I am a pretty, pretty woman. But I’ll cut you.

So click.

Thursday, February 20, 2014

Hiring an editor

This Gun for Hire (1942) Poster

Lots of smart people have gone over the famous Hugh Howey Report, revealing its many statistical and analytical shortcomings. I have nothing to add on those fronts (hell, I didn’t even read the whole piece). Read Shatzkin and others for detailed rebuttal and commentary.

There is one item in the Report and in Shatzkin I would like to address. (And if it has been addressed elsewhere, I’d be glad to know of it.)

Here’s the item in Hugh Howey’s Report:


And Mike Shatzkin actually echoes Howey’s position:


Allow me to say this plainly: When an author chooses, hires, and pays an editor, the author is creating incentives that are meaningfully different than the ones present in a “traditional” publishing deal.

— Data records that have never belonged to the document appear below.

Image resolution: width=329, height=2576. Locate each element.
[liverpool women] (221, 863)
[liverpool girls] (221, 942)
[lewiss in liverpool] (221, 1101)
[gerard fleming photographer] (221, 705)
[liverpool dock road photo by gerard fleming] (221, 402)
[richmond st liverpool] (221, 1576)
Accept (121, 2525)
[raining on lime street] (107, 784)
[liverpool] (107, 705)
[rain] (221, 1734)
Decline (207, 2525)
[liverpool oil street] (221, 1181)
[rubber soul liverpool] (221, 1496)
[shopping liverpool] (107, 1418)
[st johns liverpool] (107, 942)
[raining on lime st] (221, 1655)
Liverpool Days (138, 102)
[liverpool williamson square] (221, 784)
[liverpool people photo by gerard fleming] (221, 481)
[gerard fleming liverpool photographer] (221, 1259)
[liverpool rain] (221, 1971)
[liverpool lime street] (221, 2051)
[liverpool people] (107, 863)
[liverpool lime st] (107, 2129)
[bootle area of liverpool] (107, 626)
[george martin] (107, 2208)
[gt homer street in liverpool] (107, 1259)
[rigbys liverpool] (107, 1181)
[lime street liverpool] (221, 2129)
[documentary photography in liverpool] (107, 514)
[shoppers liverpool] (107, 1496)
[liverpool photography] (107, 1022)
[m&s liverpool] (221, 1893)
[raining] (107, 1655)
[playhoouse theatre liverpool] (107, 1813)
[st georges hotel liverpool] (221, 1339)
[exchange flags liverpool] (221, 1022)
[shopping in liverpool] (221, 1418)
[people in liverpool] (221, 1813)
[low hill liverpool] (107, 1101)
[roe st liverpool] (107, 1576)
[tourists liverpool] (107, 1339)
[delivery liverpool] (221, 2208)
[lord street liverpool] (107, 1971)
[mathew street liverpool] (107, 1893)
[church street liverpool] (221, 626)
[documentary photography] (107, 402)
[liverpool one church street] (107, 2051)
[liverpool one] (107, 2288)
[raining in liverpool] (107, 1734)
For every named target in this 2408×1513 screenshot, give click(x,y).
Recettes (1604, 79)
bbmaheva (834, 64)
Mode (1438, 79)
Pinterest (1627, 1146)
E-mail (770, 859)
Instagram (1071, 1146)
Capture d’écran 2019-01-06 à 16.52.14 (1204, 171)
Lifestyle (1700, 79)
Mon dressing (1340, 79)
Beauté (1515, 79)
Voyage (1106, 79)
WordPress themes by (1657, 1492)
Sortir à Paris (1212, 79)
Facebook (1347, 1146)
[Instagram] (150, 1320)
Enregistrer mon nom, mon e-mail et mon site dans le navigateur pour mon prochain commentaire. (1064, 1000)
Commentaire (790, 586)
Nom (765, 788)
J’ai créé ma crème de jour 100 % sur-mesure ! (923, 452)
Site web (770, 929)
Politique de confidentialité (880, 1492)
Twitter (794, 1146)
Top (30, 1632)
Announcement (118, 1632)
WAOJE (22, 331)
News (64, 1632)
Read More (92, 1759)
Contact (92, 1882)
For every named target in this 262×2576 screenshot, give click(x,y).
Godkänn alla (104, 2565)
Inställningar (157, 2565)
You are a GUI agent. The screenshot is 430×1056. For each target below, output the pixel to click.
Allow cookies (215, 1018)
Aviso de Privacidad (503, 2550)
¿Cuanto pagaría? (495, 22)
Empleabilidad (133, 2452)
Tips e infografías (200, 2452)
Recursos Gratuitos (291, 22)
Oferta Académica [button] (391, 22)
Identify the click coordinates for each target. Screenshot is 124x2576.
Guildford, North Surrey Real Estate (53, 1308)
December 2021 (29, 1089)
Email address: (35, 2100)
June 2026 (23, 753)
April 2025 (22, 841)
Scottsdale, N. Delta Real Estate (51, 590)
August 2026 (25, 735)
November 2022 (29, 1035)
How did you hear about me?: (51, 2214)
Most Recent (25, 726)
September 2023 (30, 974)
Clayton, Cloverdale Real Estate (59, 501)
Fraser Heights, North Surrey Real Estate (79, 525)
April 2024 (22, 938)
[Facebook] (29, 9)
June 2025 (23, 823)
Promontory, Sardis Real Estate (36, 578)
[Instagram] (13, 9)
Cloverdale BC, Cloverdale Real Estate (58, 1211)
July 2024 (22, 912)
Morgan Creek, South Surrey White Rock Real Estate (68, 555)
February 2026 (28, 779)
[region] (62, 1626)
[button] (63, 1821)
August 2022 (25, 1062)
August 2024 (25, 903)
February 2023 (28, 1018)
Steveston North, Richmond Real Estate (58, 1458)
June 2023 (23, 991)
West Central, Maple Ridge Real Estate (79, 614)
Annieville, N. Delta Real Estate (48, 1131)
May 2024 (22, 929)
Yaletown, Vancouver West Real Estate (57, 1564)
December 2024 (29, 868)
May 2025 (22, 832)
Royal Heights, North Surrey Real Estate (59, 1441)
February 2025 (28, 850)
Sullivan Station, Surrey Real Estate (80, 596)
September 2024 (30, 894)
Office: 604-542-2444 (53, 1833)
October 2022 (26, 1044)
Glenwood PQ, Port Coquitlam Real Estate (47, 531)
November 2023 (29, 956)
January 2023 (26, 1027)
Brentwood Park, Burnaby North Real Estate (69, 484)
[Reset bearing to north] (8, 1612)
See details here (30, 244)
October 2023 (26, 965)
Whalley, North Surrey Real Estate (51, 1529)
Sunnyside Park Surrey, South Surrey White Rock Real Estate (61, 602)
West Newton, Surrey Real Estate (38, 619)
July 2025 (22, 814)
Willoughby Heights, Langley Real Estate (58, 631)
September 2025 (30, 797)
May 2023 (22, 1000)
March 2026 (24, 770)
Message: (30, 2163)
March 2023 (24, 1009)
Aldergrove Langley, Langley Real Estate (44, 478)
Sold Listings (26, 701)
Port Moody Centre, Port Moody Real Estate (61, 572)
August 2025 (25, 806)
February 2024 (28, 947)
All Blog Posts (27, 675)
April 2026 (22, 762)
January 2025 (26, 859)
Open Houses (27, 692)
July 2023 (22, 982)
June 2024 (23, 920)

To put it another way, if you want financial advice, you may hire a fee-based financial advisor or solicit the services of a commission-based advisor. And maybe if you’re very wealthy or your money is very interesting, advisors will pursue you. People feel strongly about both models, but no sensible person would claim they are interchangeable.

Or, perhaps an analogy closer to home: authors have long been counseled (rightly) that they should never “hire” an agent, that they should never pay reading fees, etc. to agents. Donald Maass gets tremendous criticism from many quarters from being an agent who also sells and promotes his own writing advice books. There is among authors a strong—and I’d argue healthy—awareness of the different incentives in each model where agenting is concerned.

Why, then, are so many people so quick to say “hiring” an editor is an acceptable substitute for the present model? The incentives are so clearly different.

It is not presently possible to hire me as an editor. I choose the manuscripts I want to edit, compete for them in the marketplace, and when I win them, I am accountable not to the author  but to my employer, the publisher, to make from that manuscript a book that the publisher can sell in quantities sufficient to meet certain performance goals. My incentive is to do this more often than not so I can continue to have a job.

I am not a short-sighted idiot or a sociopath or glutton for punishment, so I want very much for my authors to enjoy working with me and to find the experience rewarding and to be happy in the end. Authors are the fountainheads of my personal satisfaction in doing my job—my emotional incentive, if you will. But that doesn’t mean I want them to sign my paychecks. My primary incentive—my financial incentive—does not not come from the author. When it comes time to say what I believe will make a book successful, the pressure comes not from my relationship with the author but from my relationship with my employer—who is, pleasantly, fairly removed from the day to day work of editing. No one editorial decision has me thinking about my livelihood, thank goodness.

In the world of for hire-editors, the incentives and accountability are much . . . cozier. Or, if you prefer (and I do), you could say the incentives appear hopelessly entangled, painfully acute, and way too close for comfort. I do not want someone who is trying to do the hard work of writing a novel with me looking over her shoulder thinking about whether she’s getting good value for my fee. I don’t want “he who pays the piper calls the tune” in any author’s mind as he works on my edits. I don’t want to think about my mortgage when I suggest an author needs to scrap tens of thousands of words. I don’t want the temptation to flatter a writer whose manuscript I don’t believe will sell because he will make a good reference.

I could go on, but I think I’ve made myself clear. For-hire editing is different from the model that’s evolved in traditional publishing. Maybe it’s actually better for reasons that remain opaque to me in my vast inexperience of it. Maybe for-hire editing is the way I’ll have to go one day (may that day be very, very far off). But don’t let anyone get away with telling you it’s the same.

[Update: I will happily attach a civil rebuttal, critique, or commentary to this from a freelance editor who wants to address the question of incentives and editing. Just stick it in the comments and I’ll copy it into the main post.]